Top of Data under study

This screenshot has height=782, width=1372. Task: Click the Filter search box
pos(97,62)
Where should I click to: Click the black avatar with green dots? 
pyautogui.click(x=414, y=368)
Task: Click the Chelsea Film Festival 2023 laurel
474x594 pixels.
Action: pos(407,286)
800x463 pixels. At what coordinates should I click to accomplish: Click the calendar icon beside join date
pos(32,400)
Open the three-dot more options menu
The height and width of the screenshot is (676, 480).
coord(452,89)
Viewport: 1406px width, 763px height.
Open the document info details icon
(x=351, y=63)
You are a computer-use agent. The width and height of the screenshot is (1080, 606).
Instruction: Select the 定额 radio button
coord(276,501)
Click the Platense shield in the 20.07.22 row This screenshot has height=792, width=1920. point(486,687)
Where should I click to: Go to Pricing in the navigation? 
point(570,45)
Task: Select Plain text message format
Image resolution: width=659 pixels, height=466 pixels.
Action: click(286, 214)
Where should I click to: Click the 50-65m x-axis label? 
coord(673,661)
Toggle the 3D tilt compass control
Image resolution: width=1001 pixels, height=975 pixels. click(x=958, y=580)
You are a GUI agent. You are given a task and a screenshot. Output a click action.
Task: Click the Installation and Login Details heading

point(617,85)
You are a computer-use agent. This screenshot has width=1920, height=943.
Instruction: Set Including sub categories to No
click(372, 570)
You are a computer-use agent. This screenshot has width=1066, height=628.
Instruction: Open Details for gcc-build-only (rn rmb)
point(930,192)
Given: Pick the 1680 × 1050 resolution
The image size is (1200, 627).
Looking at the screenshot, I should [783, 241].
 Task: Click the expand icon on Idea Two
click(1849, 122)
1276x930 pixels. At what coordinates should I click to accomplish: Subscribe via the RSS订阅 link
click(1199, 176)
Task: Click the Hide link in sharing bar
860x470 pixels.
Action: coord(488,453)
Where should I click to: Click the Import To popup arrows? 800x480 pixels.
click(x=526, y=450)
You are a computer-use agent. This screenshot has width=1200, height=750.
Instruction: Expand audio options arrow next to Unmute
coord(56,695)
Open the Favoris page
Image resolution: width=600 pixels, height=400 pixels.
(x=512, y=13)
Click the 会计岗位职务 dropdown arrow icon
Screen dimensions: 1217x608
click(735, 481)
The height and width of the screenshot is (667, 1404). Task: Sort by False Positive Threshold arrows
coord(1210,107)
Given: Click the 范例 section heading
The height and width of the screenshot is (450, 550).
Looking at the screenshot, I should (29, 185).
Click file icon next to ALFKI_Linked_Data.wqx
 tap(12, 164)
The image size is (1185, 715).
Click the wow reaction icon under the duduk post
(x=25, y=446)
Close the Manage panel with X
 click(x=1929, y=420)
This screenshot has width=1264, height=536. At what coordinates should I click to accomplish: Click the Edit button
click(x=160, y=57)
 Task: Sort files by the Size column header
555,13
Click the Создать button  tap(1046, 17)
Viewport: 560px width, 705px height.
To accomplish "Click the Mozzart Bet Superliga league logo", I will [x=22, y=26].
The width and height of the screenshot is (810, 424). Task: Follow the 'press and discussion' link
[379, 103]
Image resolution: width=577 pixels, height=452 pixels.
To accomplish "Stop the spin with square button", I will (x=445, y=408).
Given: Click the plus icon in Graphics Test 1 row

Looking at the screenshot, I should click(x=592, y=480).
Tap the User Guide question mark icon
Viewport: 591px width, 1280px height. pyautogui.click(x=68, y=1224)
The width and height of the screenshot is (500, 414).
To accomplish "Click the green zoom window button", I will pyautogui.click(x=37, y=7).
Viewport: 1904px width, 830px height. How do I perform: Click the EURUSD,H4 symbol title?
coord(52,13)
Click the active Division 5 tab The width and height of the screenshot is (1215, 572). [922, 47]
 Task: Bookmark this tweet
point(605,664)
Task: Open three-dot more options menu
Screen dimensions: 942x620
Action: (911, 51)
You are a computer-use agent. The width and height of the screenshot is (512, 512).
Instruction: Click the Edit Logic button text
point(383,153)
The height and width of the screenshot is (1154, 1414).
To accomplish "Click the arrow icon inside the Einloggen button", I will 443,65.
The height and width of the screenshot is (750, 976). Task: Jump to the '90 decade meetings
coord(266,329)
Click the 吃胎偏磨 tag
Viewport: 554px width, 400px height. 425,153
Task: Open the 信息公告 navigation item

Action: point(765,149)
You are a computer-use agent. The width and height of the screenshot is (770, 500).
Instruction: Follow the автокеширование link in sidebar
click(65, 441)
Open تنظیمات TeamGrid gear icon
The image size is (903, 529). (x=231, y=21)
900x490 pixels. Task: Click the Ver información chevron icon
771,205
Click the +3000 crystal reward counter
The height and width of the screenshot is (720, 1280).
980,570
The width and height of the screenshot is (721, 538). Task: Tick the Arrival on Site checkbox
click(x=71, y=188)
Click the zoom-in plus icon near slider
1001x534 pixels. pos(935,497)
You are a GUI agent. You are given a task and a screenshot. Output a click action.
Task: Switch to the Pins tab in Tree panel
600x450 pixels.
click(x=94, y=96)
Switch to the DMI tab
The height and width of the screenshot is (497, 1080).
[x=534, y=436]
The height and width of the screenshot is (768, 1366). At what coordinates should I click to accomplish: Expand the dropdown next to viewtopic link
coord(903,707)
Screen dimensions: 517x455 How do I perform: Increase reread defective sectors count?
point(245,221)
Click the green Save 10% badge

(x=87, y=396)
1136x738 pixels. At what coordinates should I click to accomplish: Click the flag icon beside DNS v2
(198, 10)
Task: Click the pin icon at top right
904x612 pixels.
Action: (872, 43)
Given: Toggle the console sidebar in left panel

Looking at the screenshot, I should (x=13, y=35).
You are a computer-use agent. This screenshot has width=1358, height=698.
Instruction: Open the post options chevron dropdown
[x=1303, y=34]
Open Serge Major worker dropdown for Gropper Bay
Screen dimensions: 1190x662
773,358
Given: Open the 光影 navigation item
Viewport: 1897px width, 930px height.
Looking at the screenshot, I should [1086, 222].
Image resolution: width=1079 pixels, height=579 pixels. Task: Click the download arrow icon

Bottom of Data under study

▸ **Assignment**: Transcribe the records exactly as given.

▸ **Task response**:
This screenshot has height=782, width=1372. Task: Click the Filter search box
pos(97,62)
Where should I click to: Click the black avatar with green dots? 
pyautogui.click(x=414, y=368)
Task: Click the Chelsea Film Festival 2023 laurel
474x594 pixels.
Action: pos(407,286)
800x463 pixels. At what coordinates should I click to accomplish: Click the calendar icon beside join date
pos(32,400)
Open the three-dot more options menu
The height and width of the screenshot is (676, 480).
coord(452,89)
Viewport: 1406px width, 763px height.
Open the document info details icon
(x=351, y=63)
You are a computer-use agent. The width and height of the screenshot is (1080, 606).
Instruction: Select the 定额 radio button
coord(276,501)
Click the Platense shield in the 20.07.22 row This screenshot has height=792, width=1920. point(486,687)
Where should I click to: Go to Pricing in the navigation? 
point(570,45)
Task: Select Plain text message format
Image resolution: width=659 pixels, height=466 pixels.
Action: click(286, 214)
Where should I click to: Click the 50-65m x-axis label? 
coord(673,661)
Toggle the 3D tilt compass control
Image resolution: width=1001 pixels, height=975 pixels. click(x=958, y=580)
You are a GUI agent. You are given a task and a screenshot. Output a click action.
Task: Click the Installation and Login Details heading

point(617,85)
You are a computer-use agent. This screenshot has width=1920, height=943.
Instruction: Set Including sub categories to No
click(372, 570)
You are a computer-use agent. This screenshot has width=1066, height=628.
Instruction: Open Details for gcc-build-only (rn rmb)
point(930,192)
Given: Pick the 1680 × 1050 resolution
The image size is (1200, 627).
Looking at the screenshot, I should [783, 241].
 Task: Click the expand icon on Idea Two
click(1849, 122)
1276x930 pixels. At what coordinates should I click to accomplish: Subscribe via the RSS订阅 link
click(1199, 176)
Task: Click the Hide link in sharing bar
860x470 pixels.
Action: coord(488,453)
Where should I click to: Click the Import To popup arrows? 800x480 pixels.
click(x=526, y=450)
You are a computer-use agent. This screenshot has width=1200, height=750.
Instruction: Expand audio options arrow next to Unmute
coord(56,695)
Open the Favoris page
Image resolution: width=600 pixels, height=400 pixels.
(x=512, y=13)
Click the 会计岗位职务 dropdown arrow icon
Screen dimensions: 1217x608
click(735, 481)
The height and width of the screenshot is (667, 1404). Task: Sort by False Positive Threshold arrows
coord(1210,107)
Given: Click the 范例 section heading
The height and width of the screenshot is (450, 550).
Looking at the screenshot, I should (29, 185).
Click file icon next to ALFKI_Linked_Data.wqx
 tap(12, 164)
The image size is (1185, 715).
Click the wow reaction icon under the duduk post
(x=25, y=446)
Close the Manage panel with X
 click(x=1929, y=420)
This screenshot has width=1264, height=536. At what coordinates should I click to accomplish: Click the Edit button
click(x=160, y=57)
 Task: Sort files by the Size column header
555,13
Click the Создать button  tap(1046, 17)
Viewport: 560px width, 705px height.
To accomplish "Click the Mozzart Bet Superliga league logo", I will [x=22, y=26].
The width and height of the screenshot is (810, 424). Task: Follow the 'press and discussion' link
[379, 103]
Image resolution: width=577 pixels, height=452 pixels.
To accomplish "Stop the spin with square button", I will (x=445, y=408).
Given: Click the plus icon in Graphics Test 1 row

Looking at the screenshot, I should click(x=592, y=480).
Tap the User Guide question mark icon
Viewport: 591px width, 1280px height. pyautogui.click(x=68, y=1224)
The width and height of the screenshot is (500, 414).
To accomplish "Click the green zoom window button", I will pyautogui.click(x=37, y=7).
Viewport: 1904px width, 830px height. How do I perform: Click the EURUSD,H4 symbol title?
coord(52,13)
Click the active Division 5 tab The width and height of the screenshot is (1215, 572). [922, 47]
 Task: Bookmark this tweet
point(605,664)
Task: Open three-dot more options menu
Screen dimensions: 942x620
Action: (911, 51)
You are a computer-use agent. The width and height of the screenshot is (512, 512).
Instruction: Click the Edit Logic button text
point(383,153)
The height and width of the screenshot is (1154, 1414).
To accomplish "Click the arrow icon inside the Einloggen button", I will 443,65.
The height and width of the screenshot is (750, 976). Task: Jump to the '90 decade meetings
coord(266,329)
Click the 吃胎偏磨 tag
Viewport: 554px width, 400px height. 425,153
Task: Open the 信息公告 navigation item

Action: point(765,149)
You are a computer-use agent. The width and height of the screenshot is (770, 500).
Instruction: Follow the автокеширование link in sidebar
click(65, 441)
Open تنظیمات TeamGrid gear icon
The image size is (903, 529). (x=231, y=21)
900x490 pixels. Task: Click the Ver información chevron icon
771,205
Click the +3000 crystal reward counter
The height and width of the screenshot is (720, 1280).
980,570
The width and height of the screenshot is (721, 538). Task: Tick the Arrival on Site checkbox
click(x=71, y=188)
Click the zoom-in plus icon near slider
1001x534 pixels. pos(935,497)
You are a GUI agent. You are given a task and a screenshot. Output a click action.
Task: Switch to the Pins tab in Tree panel
600x450 pixels.
click(x=94, y=96)
Switch to the DMI tab
The height and width of the screenshot is (497, 1080).
[x=534, y=436]
The height and width of the screenshot is (768, 1366). At what coordinates should I click to accomplish: Expand the dropdown next to viewtopic link
coord(903,707)
Screen dimensions: 517x455 How do I perform: Increase reread defective sectors count?
point(245,221)
Click the green Save 10% badge

(x=87, y=396)
1136x738 pixels. At what coordinates should I click to accomplish: Click the flag icon beside DNS v2
(198, 10)
Task: Click the pin icon at top right
904x612 pixels.
Action: (872, 43)
Given: Toggle the console sidebar in left panel

Looking at the screenshot, I should (x=13, y=35).
You are a computer-use agent. This screenshot has width=1358, height=698.
Instruction: Open the post options chevron dropdown
[x=1303, y=34]
Open Serge Major worker dropdown for Gropper Bay
Screen dimensions: 1190x662
773,358
Given: Open the 光影 navigation item
Viewport: 1897px width, 930px height.
Looking at the screenshot, I should [1086, 222].
Image resolution: width=1079 pixels, height=579 pixels. Task: Click the download arrow icon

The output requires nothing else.